The news was announced via a posting on a company forum, which announced the end of availability of S family/S550 systems. “Starting with the March 2009 release of eConfigurator in CE/PE, the S family/S550 systems will no longer be available for quoting and sale. Actual last quote, order and ship date will be limited to quantity-available-on-hand for S family/S550 systems. Date subject to change without prior notice,” the announcement stated.
“Moving forward, NetApp will reorganize its entry-level storage platforms to better serve our MSE [midsize enterprise] and enterprise customers. We will focus our efforts on building out our award-winning FAS2000 series by launching the new FAS2020 product bundles that are geared specifically for the MSE market,” said NetApp’s vice president of solutions marketing, Patrick Rogers. The StoreVault line was exclusively distributed through value-added resellers (VARs).

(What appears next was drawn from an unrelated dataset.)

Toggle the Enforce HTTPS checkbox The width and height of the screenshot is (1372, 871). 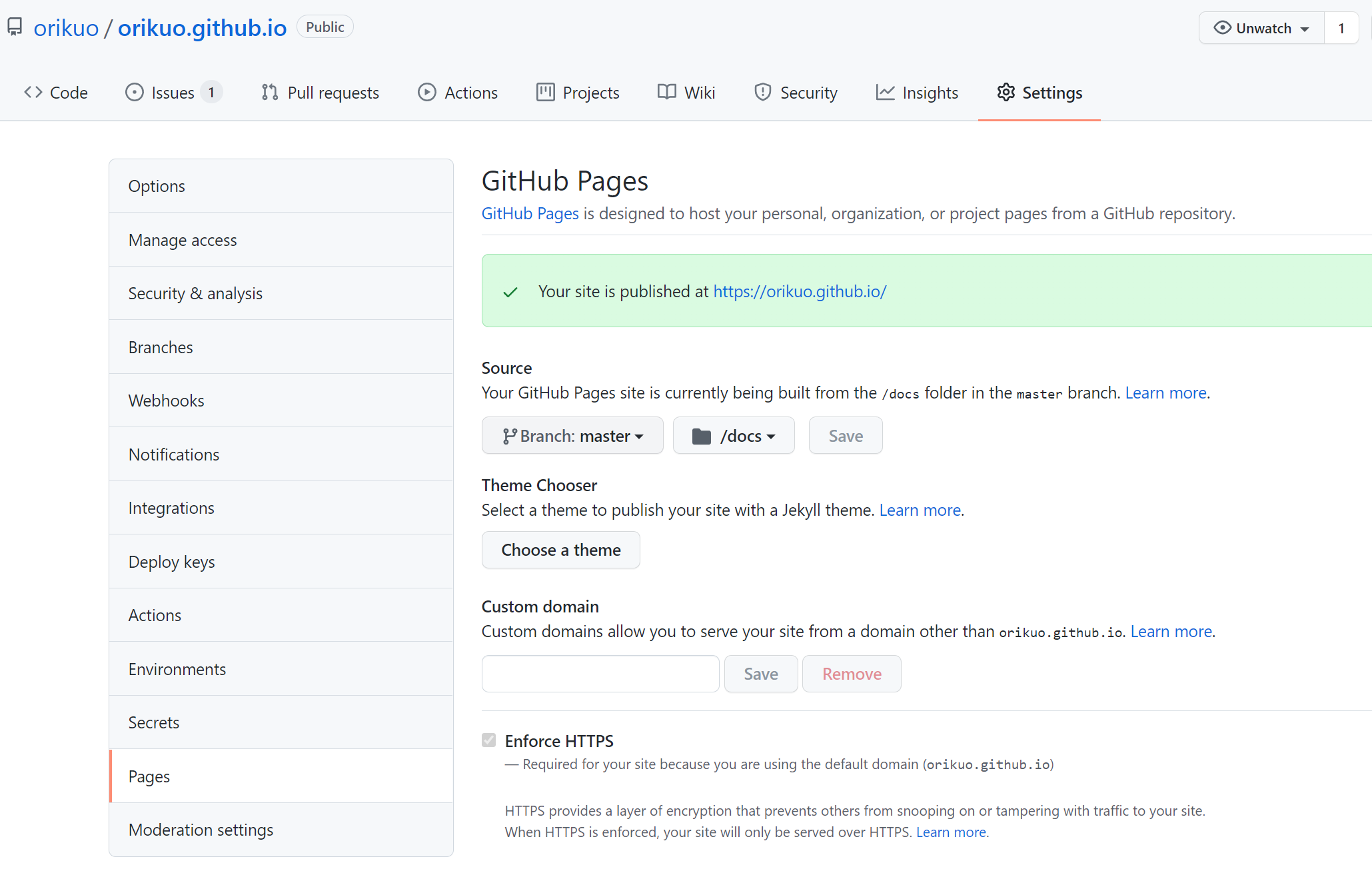pyautogui.click(x=489, y=740)

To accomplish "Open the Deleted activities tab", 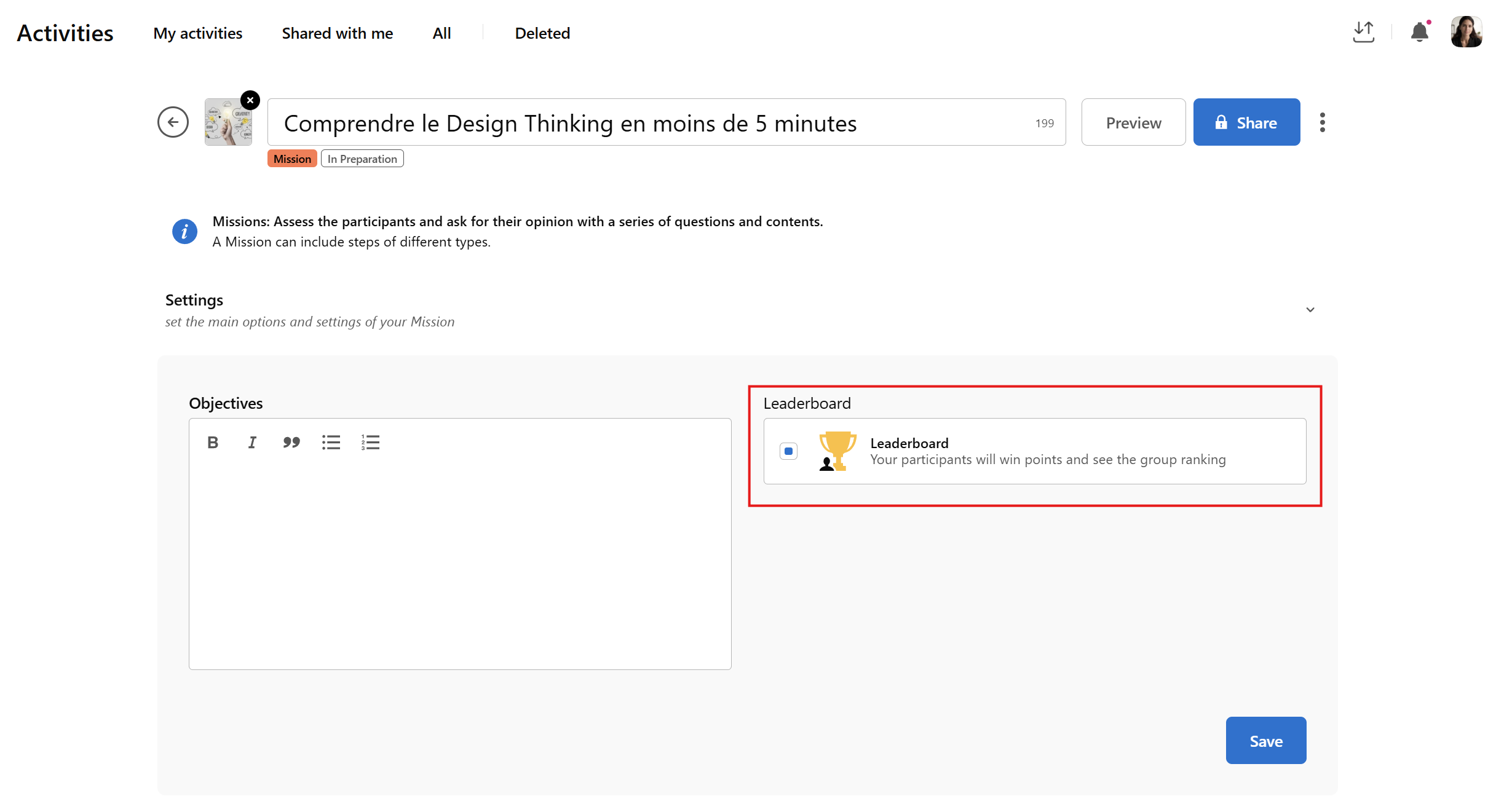I will [x=542, y=33].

StoreVault was originally set up as a separate business group within NetApp but was brought back under the NetApp brand in June 2008. Rogers said the new products will offer an effective solution to midmarket companies. “These bundles will provide MSE customers with enterprise-level performance at a midmarket price along with easier ordering options,” he said. “Also, in order to streamline our resources to better serve our MSE customers, NetApp will not provide any further product enhancements for the S550. We will, however, continue to provide our S550 customers with the same level of service they have come to expect through 2012.”
StoreVault customers didn’t have to wait long for replacement vendors to start pitching products: Overland Storage, a data protection solution company, announced it will launch an “aggressive” end-user and channel sales campaign for its SMB Snap Server portfolio, aimed at the former users of StoreVault.
Overland’s sales director for Northern EMEA, David Spate, took the opportunity to boost Overland’s Snap Server product line and take a shot at NetApp. “Given the tough economic climate we are now facing, it is quite frankly stunning that NetApp would want to effectively disenfranchise its customer base by discontinuing this range,” he said.